Hi, Fran. Please don't sand. All you will do is lose defination in the grooves and other molding details in your paneling. I suggest that you strip with a relatively safe product like Citristrip if you still want any chance of the wood grain showing. Since the finish is probably pretty old, it should come off pretty easily. Glob some on and don't brush back over it to get the stripper layer smooth any more than you really have to. Brushing back over it lets the active chemical escape. Remove the finish/stripper goo with a putty knife on the flat parts and a stripper pad in the grooves. I really can't tell you how long to let the stripper stay on the surface since every case is different but check a small area after an hour or so. You can leave the stripper on for 24 hours if you need to but I really do not think you will. If you start out by stripping relatively small areas, you will quickly get a feel for how long it needs to stay on to work. I do suggest that you do this when you can open the windows in the room. The orange smell can get pretty strong and it is much safer to work with good ventilation. You want to wear eye protection (goggles) and rubber gloves while you are working with strippers. The stripper will remove any clear finish but it will not remove stain.

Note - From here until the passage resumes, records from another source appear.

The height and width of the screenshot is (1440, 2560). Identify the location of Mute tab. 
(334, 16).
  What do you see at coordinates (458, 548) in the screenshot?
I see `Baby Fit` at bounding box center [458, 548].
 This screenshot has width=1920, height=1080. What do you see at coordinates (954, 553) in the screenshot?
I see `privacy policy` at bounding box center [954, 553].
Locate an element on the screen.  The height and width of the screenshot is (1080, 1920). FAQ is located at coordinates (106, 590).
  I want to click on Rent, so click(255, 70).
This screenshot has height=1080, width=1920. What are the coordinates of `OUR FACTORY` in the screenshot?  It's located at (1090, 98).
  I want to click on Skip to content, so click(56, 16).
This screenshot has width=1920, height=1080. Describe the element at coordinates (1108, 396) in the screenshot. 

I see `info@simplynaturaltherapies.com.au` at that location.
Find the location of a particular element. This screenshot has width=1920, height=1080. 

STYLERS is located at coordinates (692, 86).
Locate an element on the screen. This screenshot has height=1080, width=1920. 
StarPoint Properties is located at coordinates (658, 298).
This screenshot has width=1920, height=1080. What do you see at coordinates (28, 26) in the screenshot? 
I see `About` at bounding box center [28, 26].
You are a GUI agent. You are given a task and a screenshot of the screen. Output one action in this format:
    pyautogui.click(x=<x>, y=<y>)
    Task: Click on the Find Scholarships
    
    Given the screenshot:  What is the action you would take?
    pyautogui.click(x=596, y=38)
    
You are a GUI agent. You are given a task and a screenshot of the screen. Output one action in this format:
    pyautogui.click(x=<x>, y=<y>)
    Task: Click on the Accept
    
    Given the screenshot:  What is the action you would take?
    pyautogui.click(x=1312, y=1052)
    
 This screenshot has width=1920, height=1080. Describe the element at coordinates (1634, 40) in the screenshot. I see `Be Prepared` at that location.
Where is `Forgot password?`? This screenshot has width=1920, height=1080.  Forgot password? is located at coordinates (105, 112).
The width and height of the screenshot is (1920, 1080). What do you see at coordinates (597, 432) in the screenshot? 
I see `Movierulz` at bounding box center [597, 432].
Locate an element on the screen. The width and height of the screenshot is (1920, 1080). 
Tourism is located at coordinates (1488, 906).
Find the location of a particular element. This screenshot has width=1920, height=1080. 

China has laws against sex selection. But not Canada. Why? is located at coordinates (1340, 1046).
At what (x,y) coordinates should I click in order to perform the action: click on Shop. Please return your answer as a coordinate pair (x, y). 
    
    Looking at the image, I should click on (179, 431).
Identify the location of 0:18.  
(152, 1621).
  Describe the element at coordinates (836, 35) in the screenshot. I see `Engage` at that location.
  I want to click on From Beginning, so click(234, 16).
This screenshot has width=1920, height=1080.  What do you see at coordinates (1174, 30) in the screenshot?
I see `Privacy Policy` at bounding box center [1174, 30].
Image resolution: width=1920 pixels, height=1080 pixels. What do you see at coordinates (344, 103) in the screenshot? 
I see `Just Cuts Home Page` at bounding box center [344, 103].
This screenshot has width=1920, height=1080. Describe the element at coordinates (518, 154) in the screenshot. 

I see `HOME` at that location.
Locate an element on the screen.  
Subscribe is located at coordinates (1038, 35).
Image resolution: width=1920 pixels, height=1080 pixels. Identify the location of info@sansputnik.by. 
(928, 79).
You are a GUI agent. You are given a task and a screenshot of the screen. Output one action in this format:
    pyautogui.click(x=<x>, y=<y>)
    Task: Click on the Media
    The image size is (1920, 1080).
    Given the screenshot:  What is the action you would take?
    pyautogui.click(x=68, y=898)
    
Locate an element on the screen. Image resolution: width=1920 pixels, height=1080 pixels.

One thing that you might try after you have stripped is one of the colored stains that Minwax sells. You might be able to go to a pickled oak look or something even over your old stain. A lot of the knotty pine put up back then was nothing more than white paint put on the boards and wiped off so the grain could still be seen. Again, I can't tell you for sure that this would work or how it would look without seeing your walls but you can test it in a small area pretty easily. If that seems like a good finish for you, you will want to put on a polyurethane, varnish or shellac to seel the wood back up.
Should you decide just to paint, you can paint over shellac with no problem. You do not have to strip. The primer/sealers like B-I-N are shellac with a white pigment to make it easier for you to see where they have been applied.